Que, en cuanto al art. 125 de la ley 24.241, corresponde examinarlo a la luz del principio de razonabilidad que emerge del art. 28 de la CN, por el cual las normas infra-constitucionales no pueden alterar los principios, garantías y derechos consagrados en la Primera Parte de la Constitución Nacional. Así analizado, la aplicación del mismo no supera el examen de razonabilidad, en cuanto al no garantizarse el haber mínimo por el Estado, el precitado art. 125 altera el actual sistema previsional, que en la especie instituyen los arts. 7 ley 26.417 y 1º y sstes. Ley 26.425. A consecuencia de este desfase de normas, la parte actora se encuentra en una situación de desprotección y desigualdad, ya que pese a que el causante pertenecía a un régimen previsional, se le niega aquello que se le otorga a otros, en igualdad de circunstancias.

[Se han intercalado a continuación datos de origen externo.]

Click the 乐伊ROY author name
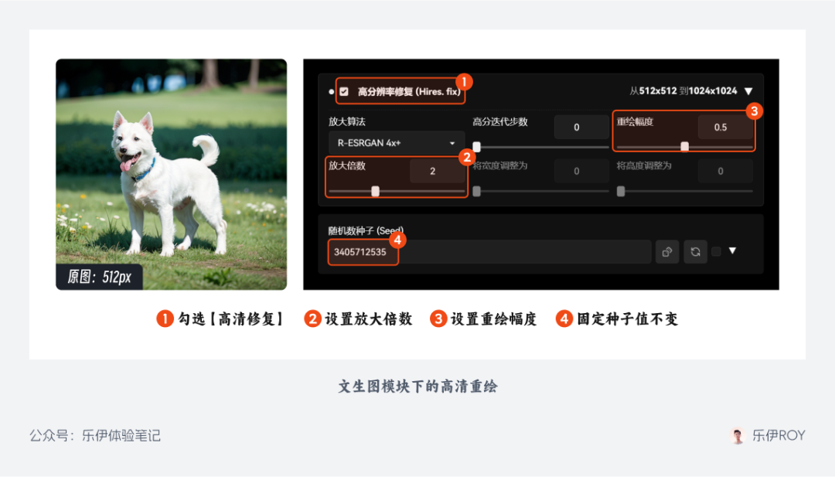(x=779, y=435)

Que, este tribunal en numerosas causas ha apoyado sus fundamentos en el principio de razonabilidad a saber: FPO 23000133/2012/CA1 “AYALA, Ramona c/A.N.SE.S. s/amparo…”, del 10/10/2014, entre otros.
Por otra parte, nuestro Máximo Tribunal ya se ha expedido al respecto, por unanimidad, diciendo que “No resulta razonable privar al actor del mínimo de ingresos garantizado por el Estado Nacional al resto de los pasivos comprendidos en el sistema único de jubilaciones, corresponde reconocer su derecho a percibir de la ANSeS las sumas necesarias para que su prestación alcance dicho mínimo vital.” (Conf. fallo “Etchart” de fecha 27/10/2015). Más aún, en un fallo posterior, la CSJN profundizó dicha postura al establecer que “Corresponde al Estado que es, como ya se ha dicho, a quien va dirigido el mandato constitucional de otorgar movilidad a las jubilaciones y quien ha diseñado, regulado y controlado el sistema que, en el caso, ha producido resultados disvaliosos, garantizar el cumplimiento de aquel precepto e integrar las sumas necesarias para cubrir las diferencias existentes entre los montos percibidos por el actor y los que hubiera debido percibir si se hubieran aplicado las leyes, decretos y resoluciones antes citados (…) (CSJN 4348/2014/cS1 – Deprati, Adrián Francisco c/ ANSES s/ Amparos y Sumarísimos).
Es por lo expuesto que corresponde confirmar la sentencia apelada en cuanto al fondo de la cuestión debatida.
6) Ahora bien, con respecto a los restantes agravios no se condicen con lo resuelto por el juez de grado, pues respecto a los intereses los mismos fueron impuestos desde la presentación del reclamo -27/07/2016- y, siguiendo el criterio adoptado por el precedente “Ramundo” que entendió que; “… con referencia a reclamos previsionales fundados en el régimen general de jubilaciones y pensiones, que la tasa pasiva promedio que elabora el Banco Central de la República Argentina es adecuadamente satisfactoria del menoscabo patrimonial sufrido por el demandante, en el marco de la índole previsional de la relación jurídica en examen, el carácter alimentario de las prestaciones adeudadas y el período de estabilidad del valor de la moneda en el lapso que corresponde a la deuda reclamada (Fallos: 327:3721, considerando 7 y sus citas)” (la negrita me pertenece), resulta acertada la imposición de los mismos.
Finalmente, respecto a la queja de la falta de tratamiento de la excepción de prescripción, estese a lo resuelto a fs. 58 vlta.-
7) Por todo lo expuesto y con base en los fundamentos que preceden, voto por confirmar en todas sus partes la sentencia de fs. 56/64, con costas en el orden causado (art. 21 Ley 24463). ASÍ VOTO.
Los Dres. Ana Lía Cáceres de Mengoni y Mario Osvaldo Boldú adhieren al voto anterior.
Con lo que finalizó el Acuerdo, firmando los Sres. Vocales ante mí, doy fe.-
Posadas, 28 de junio de 2019.
Y VISTOS:
Por ello, y con base en los fundamentos del Acuerdo que precede, confirmase la sentencia de fs. 56/64, con costas en el orden causado (art. 21 Ley 24463).
Notifíquese. Publíquese en la forma dispuesta en la Acordada 15/2013 de la CSJN. Devuélvase.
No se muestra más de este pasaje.